The TB2 has been hugely popular in Ukraine, where it helped destroy Russian artillery systems and armored vehicles. It even became the subject of a patriotic expletive-strewn hit song in Ukraine that mocked Russian troops, with the chorus “Bayraktar, Bayraktar.”
Pictures shared by the Lithuanian government showed the drone delivered with a logo of a hawk, in Lithuania’s and Ukraine’s colors. An internet vote in Lithuania named the done after the bird.
Ukraine has bought more than 20 Bayraktar TB2 armed drones from Baykar in recent years and ordered a further 16 on Jan. 27. That batch was delivered in early March.

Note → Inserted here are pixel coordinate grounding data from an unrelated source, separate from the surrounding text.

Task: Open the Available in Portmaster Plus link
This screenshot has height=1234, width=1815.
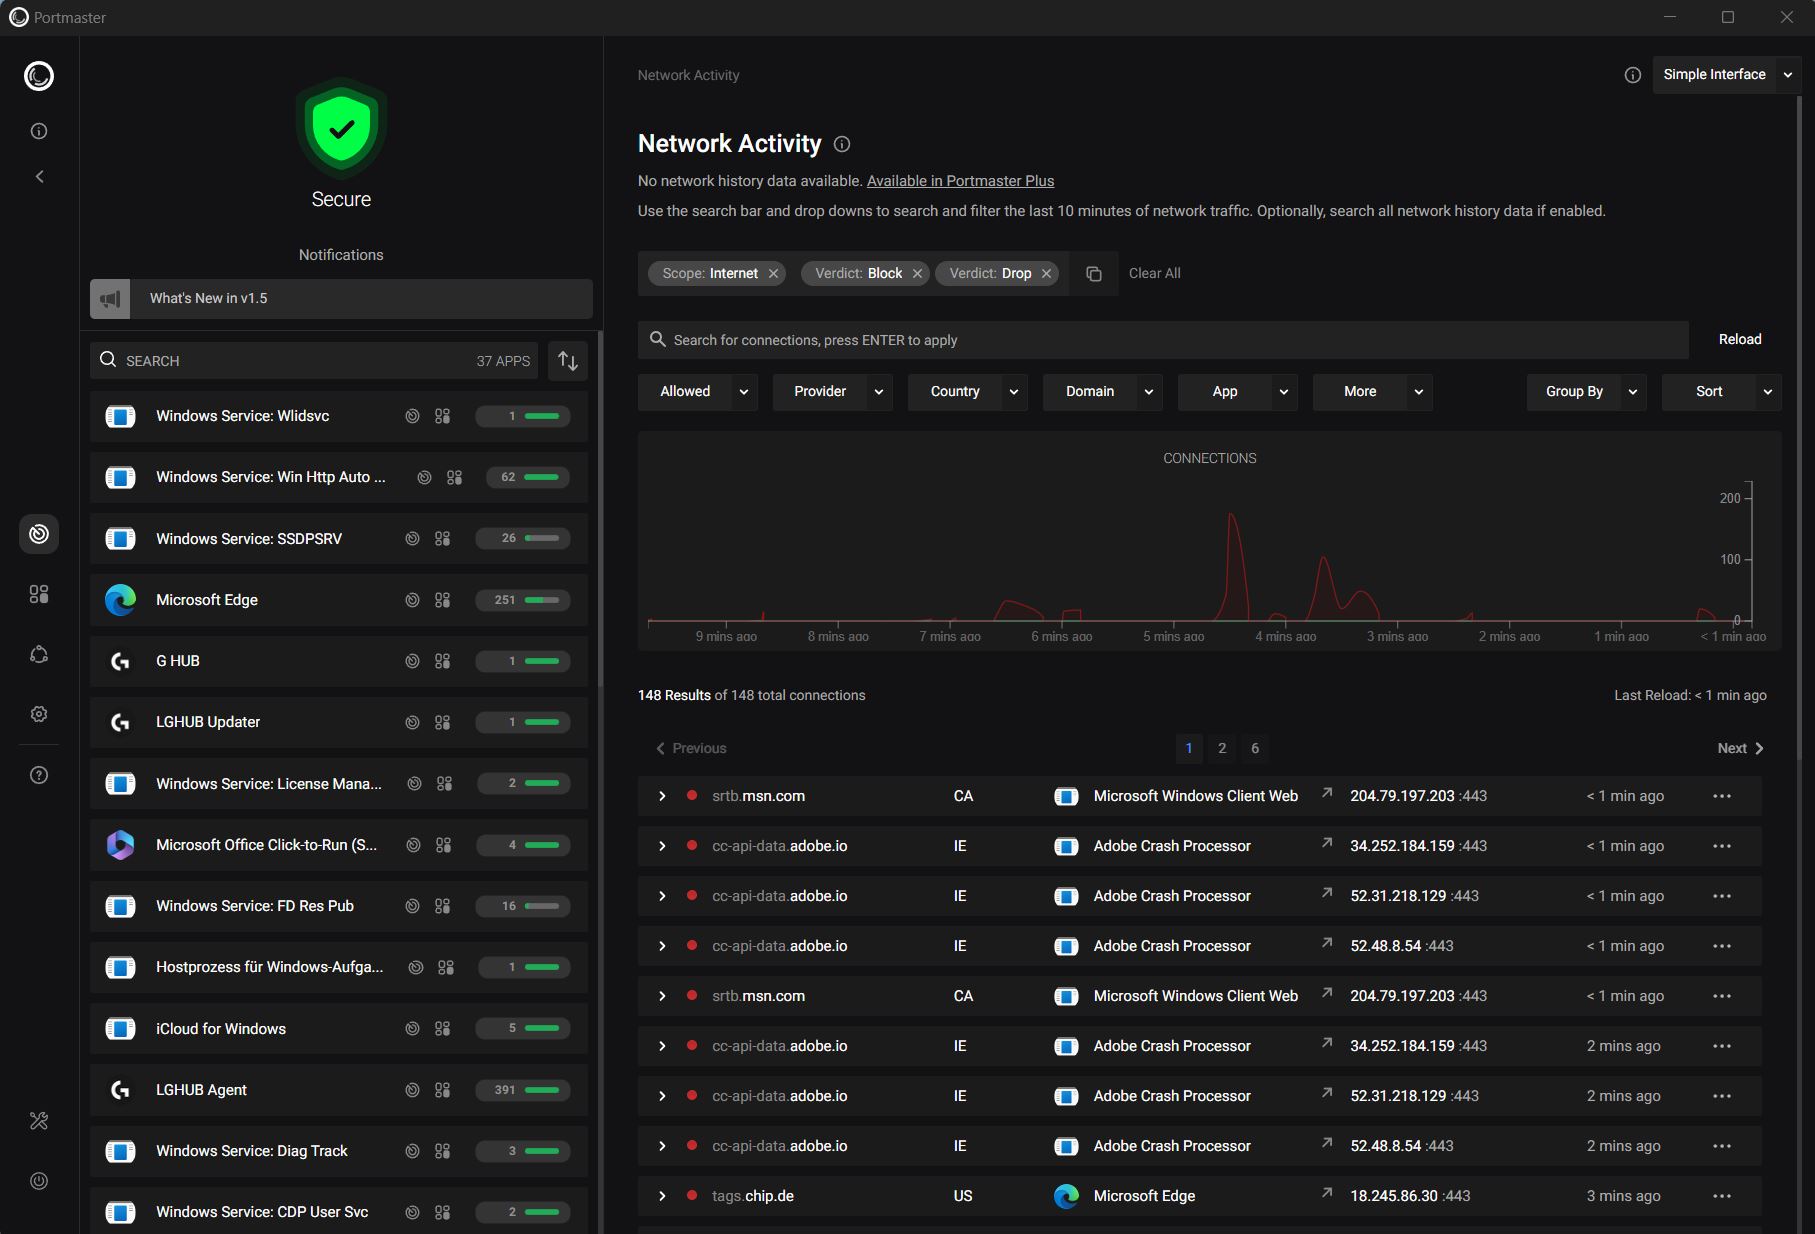Action: 960,181
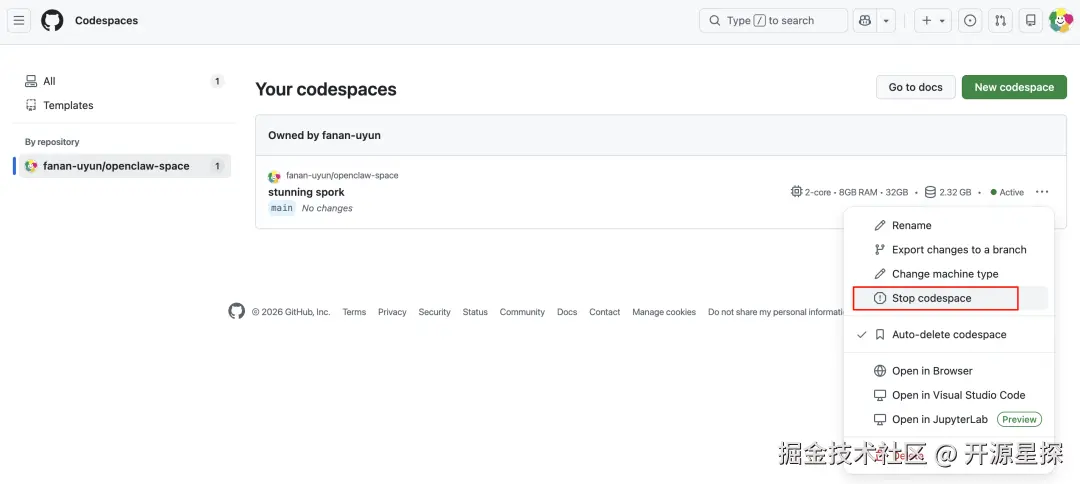
Task: Click the GitHub Octocat logo in header
Action: [x=52, y=20]
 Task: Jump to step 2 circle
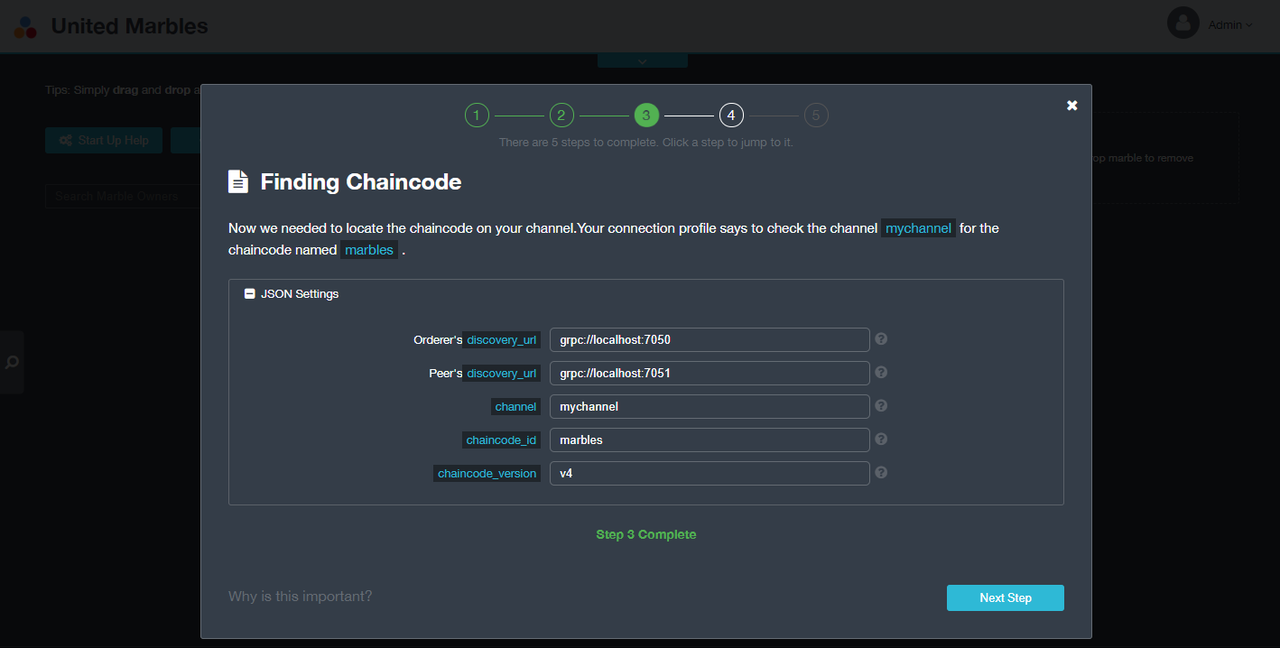click(561, 115)
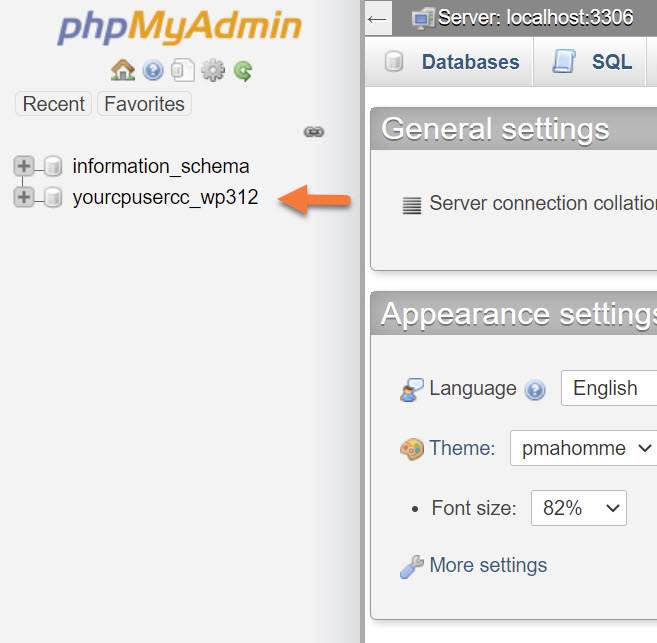657x643 pixels.
Task: Expand the yourcpusercc_wp312 database node
Action: coord(23,197)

Baykar late last month said it would be donating three drones to Ukraine, after a crowdfunding campaign there raised enough funds to buy “several” of the Bayraktar TB2 model.
The company said the crowdfunding campaign in Ukraine had reached the milestone in a few days and that business leaders as well ordinary people contributed to the fund.
It said it would not accept payment for the TB2s and will send three UAVs free of charge to the Ukrainian war front, asking for the raised funds to be remitted instead to the struggling people of Ukraine.
Russia has previously complained to Turkey over its sale of Bayraktar TB2 armed drones to Ukraine, a high-level Turkish bureaucrat said, but added that the sales by Baykar, a private company, were not state-to-state deals.
The TB2, which has also been used in the conflicts in Syria, Iraq, Libya and Karabakh, now spearheads Turkey’s global defense export push.